INPUT FOR THIS TASK.
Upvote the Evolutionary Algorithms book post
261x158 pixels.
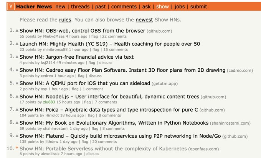tap(17, 123)
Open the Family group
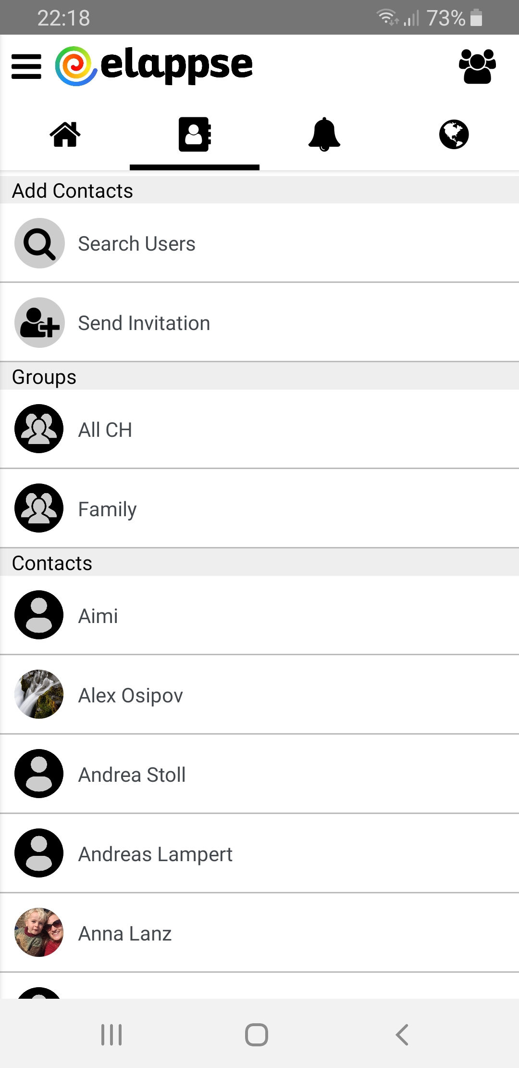This screenshot has height=1068, width=519. pyautogui.click(x=107, y=509)
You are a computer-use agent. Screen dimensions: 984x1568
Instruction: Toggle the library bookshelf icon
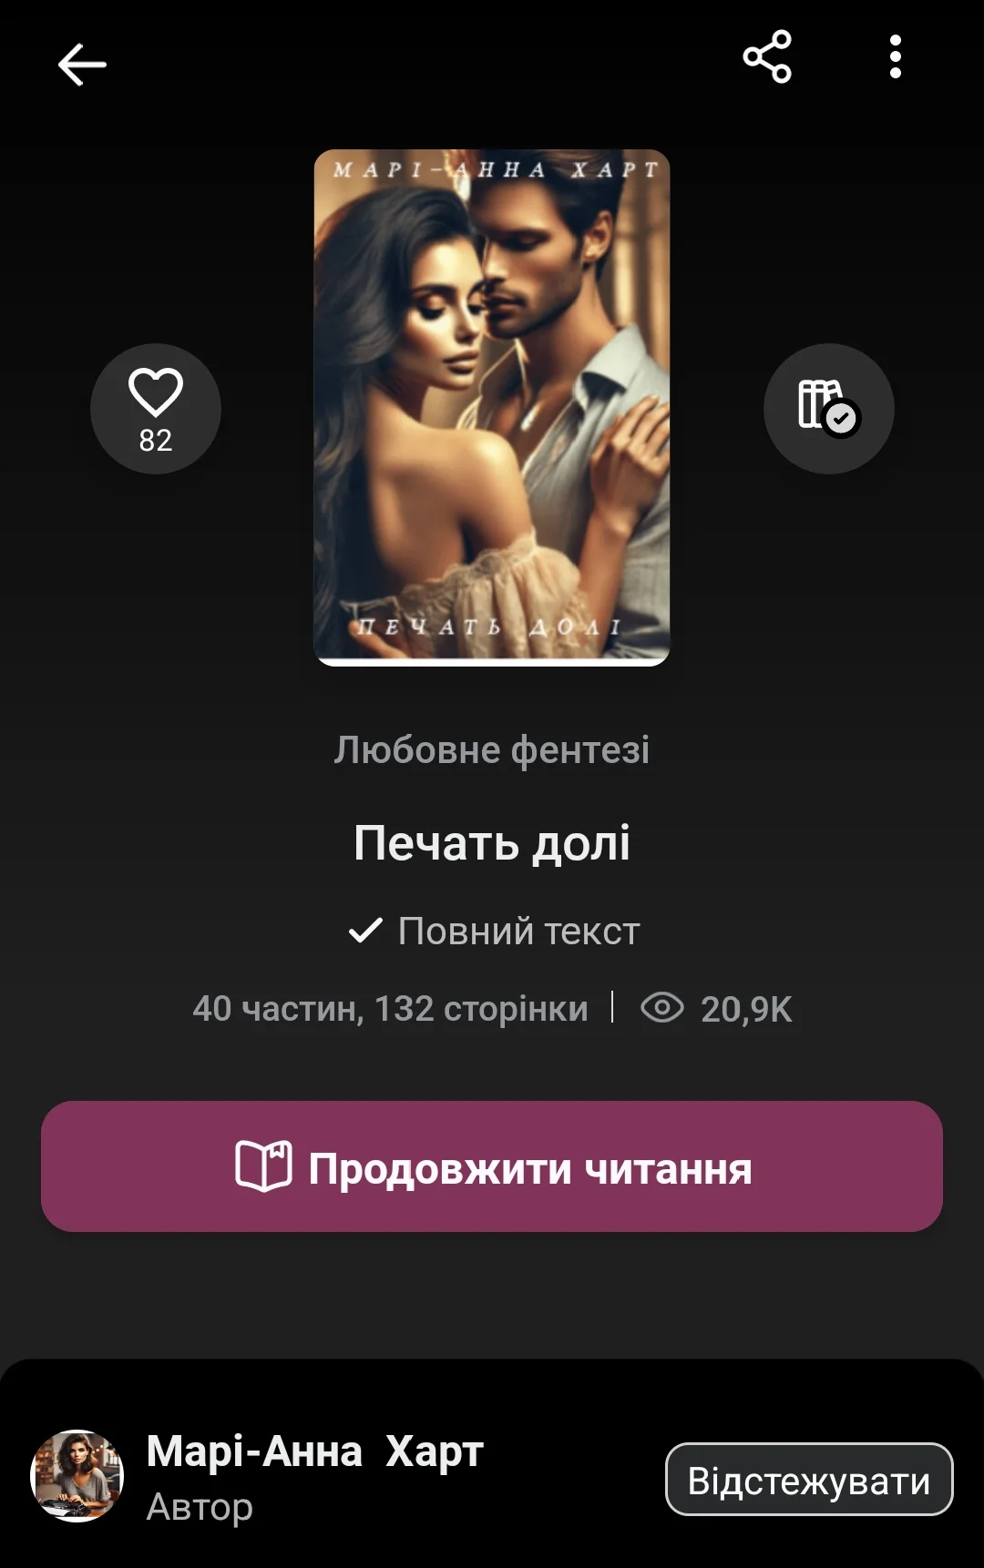829,409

WHAT THE TASK REQUIRES.
Print the entire listing above verbatim. No picture should be included.

ANSWER SPACE.
Upvote the Evolutionary Algorithms book post
261x158 pixels.
tap(17, 123)
Open the Family group
This screenshot has height=1068, width=519. pyautogui.click(x=107, y=509)
You are a computer-use agent. Screen dimensions: 984x1568
Instruction: Toggle the library bookshelf icon
829,409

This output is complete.